Stored entries:
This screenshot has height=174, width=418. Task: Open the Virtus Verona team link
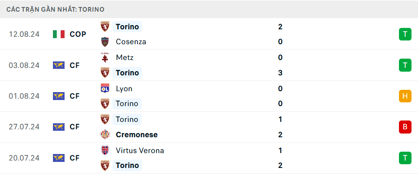click(x=140, y=151)
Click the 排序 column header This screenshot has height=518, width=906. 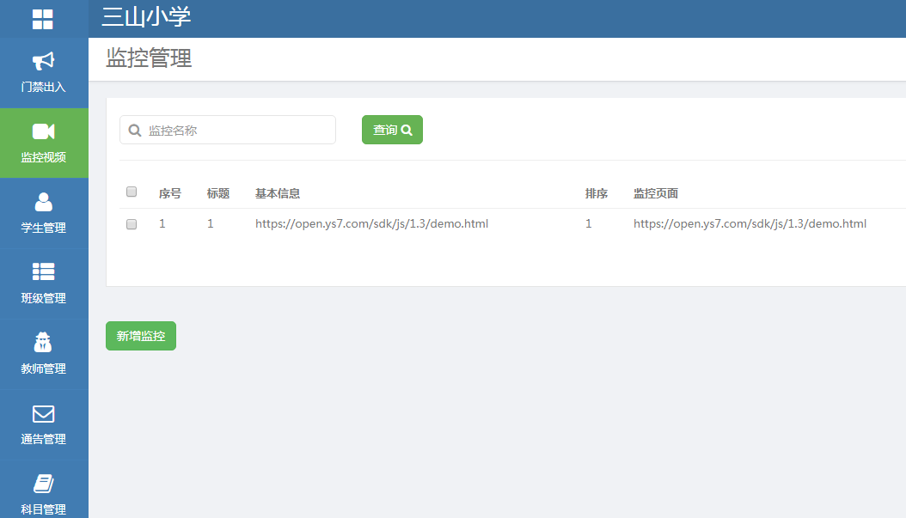coord(597,193)
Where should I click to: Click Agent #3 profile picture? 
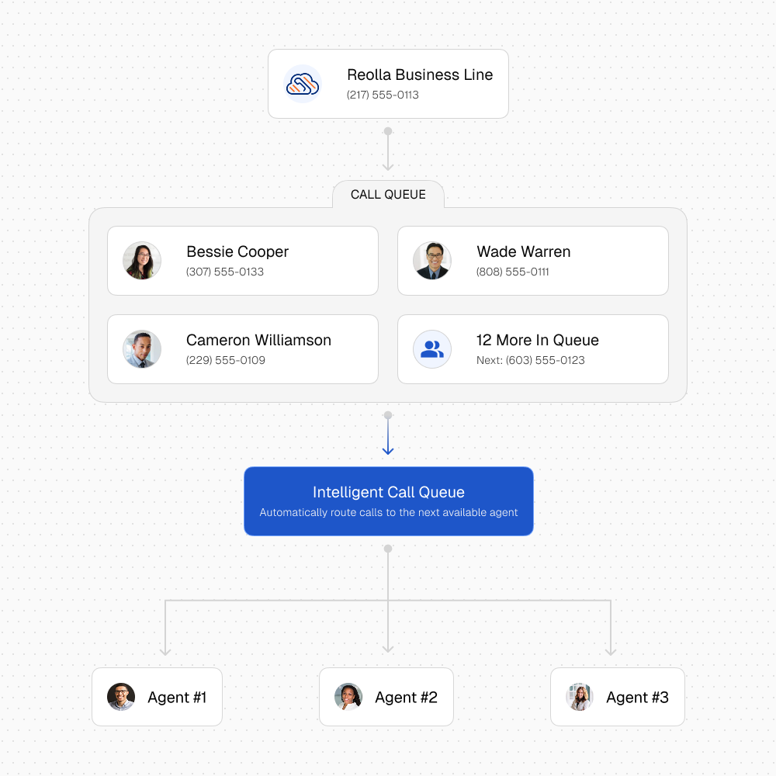point(579,697)
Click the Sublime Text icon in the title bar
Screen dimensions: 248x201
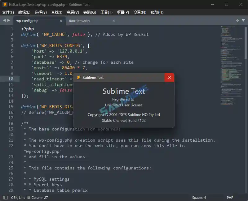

**Your goal**
Starting with the line that contains "Click the Sublime Text icon in the title bar", print every line through the end of the data exactly as written; omit all pictures and add nothing else.

**Response for this exercise**
Click the Sublime Text icon in the title bar
Screen dimensions: 248x201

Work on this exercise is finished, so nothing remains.